The first stage was won by Australian Robbie McEwen. I have never been a fan of sprinter Robbie McEwen. No particular reason why, I just find myself rooting for whoever he is racing against. However my dislike for him has not stopped him from becoming one of the top sprinters in professional cycling.
But Sunday's performance had me sitting in my chair cheering for Robbie McEwen. About 5 miles from the end of the race Robbie was in a crash in the peloton. He suffered a minor injury to his wrist, which can be critical to a sprinter. Power sprints at the end of a race require a lot of pulling on the handlebars. Robbie's team dropped three other riders back to help him catch up with the peloton. Since the peloton was running fast with all the other sprinter's teams positioning their guys for a win Robbies "mini-train" had their hands full trying to get back into the pack.
With 2 miles to the finish Robbie and his escorts finally caught up with the rear end of the peloton. Now all Robbie had to do was work his way through 180 other riders to get near the front and position himself for a sprint to the finish. With the peloton traveling at about 30 mph McEwen had about 4 minutes to accomplish this almost impossible feat.
With about 200 yards to the finish the lead-out men started peeling off and the race was turned over to the sprinters. Suddenly out of the pack came Robbie McEwen. Robbie shot past the leaders and cruised to an almost easy looking victory. Not even Lance Armstrong ever crashed in the last five miles of a race then blew past the entire peloton to blow his competition away for a stage win. Robbie Mcewen's final 5 miles of this race was truly one for the record books.
Today, day 2. The Tour rode from Dunkerque to Gand Belgium. This was another day for the sprinters. Belgium rider Tom Boonen had his eye on this stage as a chance to win a stage in his home country. Unfortunately for Boonen, Australian native Robbie McEwen lives in the part of Belgium also.
The day played out like most standard sprint stages. A long breakaway of three riders that is caught by the peloton with less than 10 KM to ride. As the pack was readying for the final sprint there was a pile up in the front of the peloton that blocked the road and separated the front 20 riders from the rest of the peloton.

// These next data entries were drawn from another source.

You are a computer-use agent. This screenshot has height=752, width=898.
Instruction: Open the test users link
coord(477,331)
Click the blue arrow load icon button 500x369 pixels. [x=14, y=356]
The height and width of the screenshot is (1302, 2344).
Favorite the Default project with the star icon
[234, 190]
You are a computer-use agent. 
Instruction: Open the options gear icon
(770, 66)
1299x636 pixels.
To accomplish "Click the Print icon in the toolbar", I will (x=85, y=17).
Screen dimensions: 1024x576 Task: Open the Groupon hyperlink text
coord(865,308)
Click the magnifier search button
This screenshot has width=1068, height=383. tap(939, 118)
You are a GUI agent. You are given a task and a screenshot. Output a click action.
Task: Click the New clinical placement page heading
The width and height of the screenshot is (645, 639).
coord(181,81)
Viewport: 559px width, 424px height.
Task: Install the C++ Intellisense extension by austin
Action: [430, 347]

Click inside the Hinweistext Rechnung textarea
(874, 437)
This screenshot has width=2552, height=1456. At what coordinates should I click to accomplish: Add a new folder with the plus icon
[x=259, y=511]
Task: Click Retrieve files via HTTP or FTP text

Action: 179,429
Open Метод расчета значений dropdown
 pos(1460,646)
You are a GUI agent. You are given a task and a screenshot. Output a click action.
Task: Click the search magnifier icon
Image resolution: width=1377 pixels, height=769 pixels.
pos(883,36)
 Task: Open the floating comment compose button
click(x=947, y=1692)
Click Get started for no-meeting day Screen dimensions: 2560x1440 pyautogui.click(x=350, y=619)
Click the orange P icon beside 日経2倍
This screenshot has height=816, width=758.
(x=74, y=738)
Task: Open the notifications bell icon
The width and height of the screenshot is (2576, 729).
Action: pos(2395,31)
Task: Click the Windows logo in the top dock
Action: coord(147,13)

This situation played right into Tom Boonen's hands. Suddenly he found himself with 4 of his Quickstep riders as leadout men and most of his major competition piled up or trapped on the road behind him.
So the Quickstep boys accelerated to the finish line each man peeled off as he ran out of steam until there was just Tom Boonen being led by his number one leadout man - fellow Belgium Gert Steegmans. Steegmans main job is to accelerate the pace of the race right up to the end and then let Tom Boonen shoot around him to win the race. Today it worked like clock work, except for one thing. Gert Steegmans didn't run out of steam, Tom Boonen didn't shoot around him to win the stage. Instead, Steegmans then Boonen shot across the finish line for a 1-2 Belgium/Quickstep finish in their home country.
Boonen didn't seem too bothered by this turn of events as he celebrated with his fellow countryman.
Tomorrow is day three, I can hardly wait.